As title I've run into this error when trying to use the scaleflow-pytorch-pipeline on the generated mlir code.

samples/pytorch/resnet18/resnet18.mlir:314:11: error: 'memref.copy' op requires the same shape for all operands
    %58 = linalg.generic {indexing_maps = [#map5, #map1], iterator_types = ["parallel", "parallel", "parallel", "parallel"]} ins(%57#1 : tensor<1x1xf32>) outs(%57#0 : tensor<1x512x1x1xf32>) {
          ^
samples/pytorch/resnet18/resnet18.mlir:314:11: note: see current operation: "memref.copy"(%52, %51) : (memref<1x1xf32>, memref<1x512x1x1xf32>) -> ()

I add the debug-point option into the pipeline and trace this error to SimplifyCopyPass, in which a memref.copy will be created using in and out from linalg.generic. And as you can see above, they are not in the same shape. So I wonder the issue behind this is either the GenericOp is wrong or the pass is. Or maybe even because of wrong version of torch-mlir?

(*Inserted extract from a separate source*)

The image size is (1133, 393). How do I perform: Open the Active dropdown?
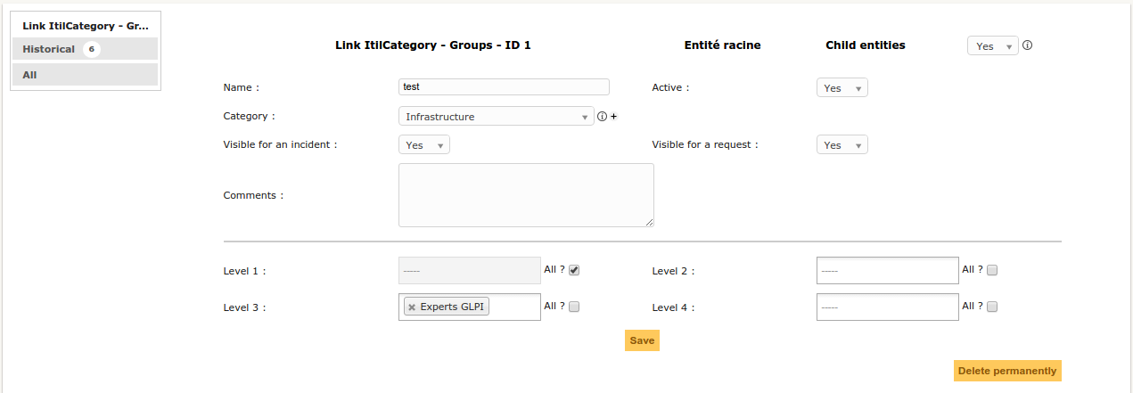(x=842, y=88)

I hope the contributors of this repo could help ;D @hanchenye @signorgelato @jeonghm9764

HahaLan97 commented 2 months ago

I found out that from the beginning, which I mean the mlir program generated from torch-mlir, has this generic op, which input and output are in different shapes as this:

%58 = linalg.generic {indexing_maps = [#map5, #map1], iterator_types = ["parallel", "parallel", "parallel", "parallel"]} ins(%57#1 : tensor<1x1xf32>) outs(%57#0 : tensor<1x512x1x1xf32>) {
    ^bb0(%in: f32, %out: f32):
      %65 = arith.divf %out, %in : f32
      linalg.yield %65 : f32
    } -> tensor<1x512x1x1xf32>

But because the sizes are both 1, so it'll apply the pattern SplitElementwiseGenericOp in the simplify-copy pass, which will definitely cause the error due to impossible creating of memref::CopyOp. However, you're using applyPatternsAndFoldGreedily, so I added one check in the pattern. If the shapes are indeed different, this pattern will fail and the pass still goes on. Then it works perfectly with generating the correct affine loops.

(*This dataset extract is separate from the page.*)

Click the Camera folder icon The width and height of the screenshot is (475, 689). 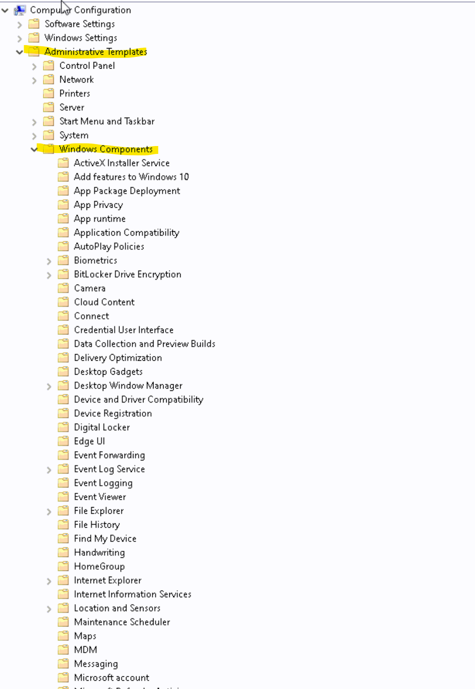(x=63, y=288)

Furthermore, the resnet18 stucked at the pass func-preprocess, because of the patterns aiming to convert two integer arithmetic operations, i.e. arith.addi and arith.muli. The cause of these is because you use:

if (auto lhs = add.getLhs().getDefiningOp<arith::ConstantIndexOp>(); isValidDim(add.getRhs()))

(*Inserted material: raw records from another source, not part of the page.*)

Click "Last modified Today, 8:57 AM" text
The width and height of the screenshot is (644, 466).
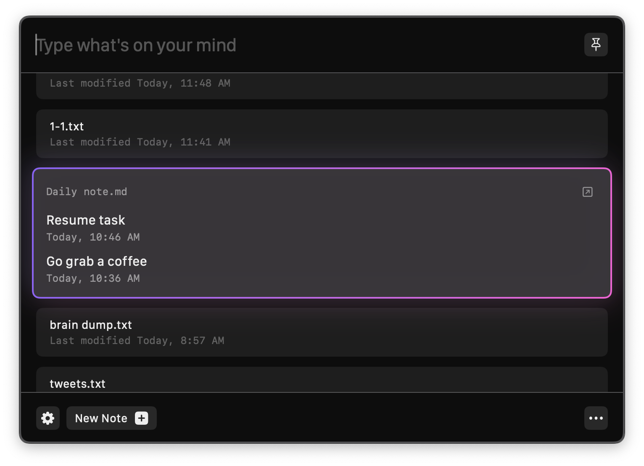point(137,341)
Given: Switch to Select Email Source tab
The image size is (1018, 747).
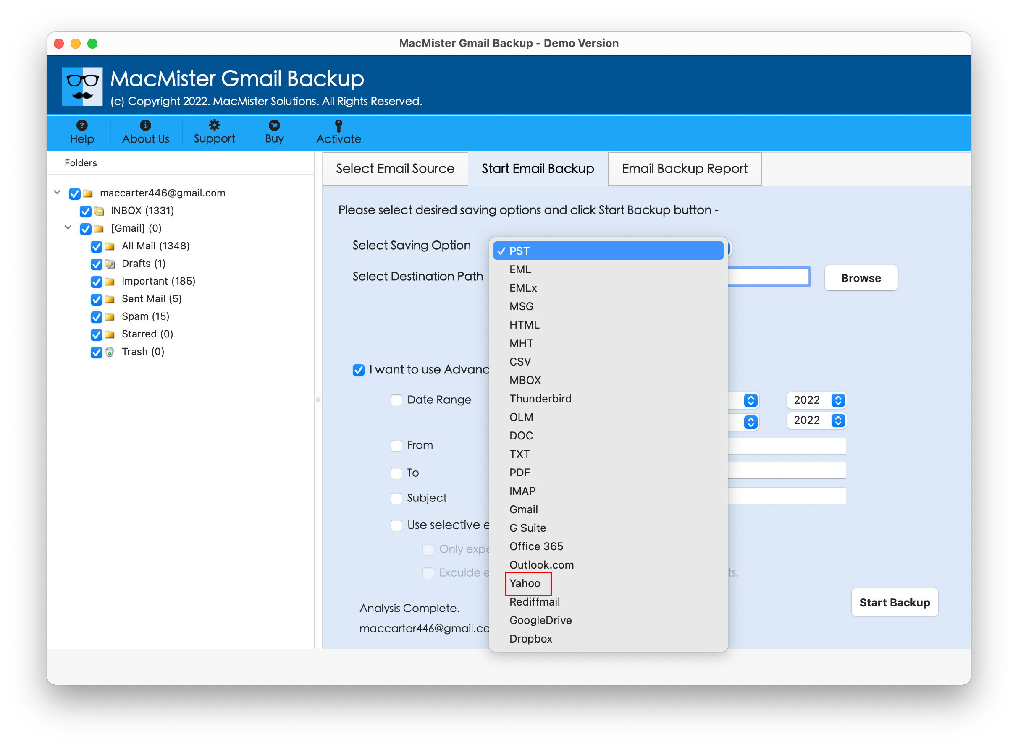Looking at the screenshot, I should point(395,167).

here, which will only examine if isValidDim is true. Change to this fix the error:

auto lhs = add.getLhs().getDefiningOp<arith::ConstantIndexOp>();
if (lhs != nullptr && isValidDim(add.getRhs())) {
    // code
}

The other three CNNs don't have the same problem as resnet18 because they don't have such GenericOp from torch-mlir and there is no integer op. I put all the changes in my forked repo and opened this PR, hope it looks good to you.

P.S.

  1. in each python program, change torch_mlir.compile to torch_mlir.torchscript.compile. Don't know if this is a versioning issue.
  2. a minor change: In .gitmodules you're using the ssh link, which doesn't work on my side, so I changed it to https.
  3. add scalehls-lsp-server: very helpful tools you didn't add into the project.
  4. a slight bug from polygeist, you can check it here.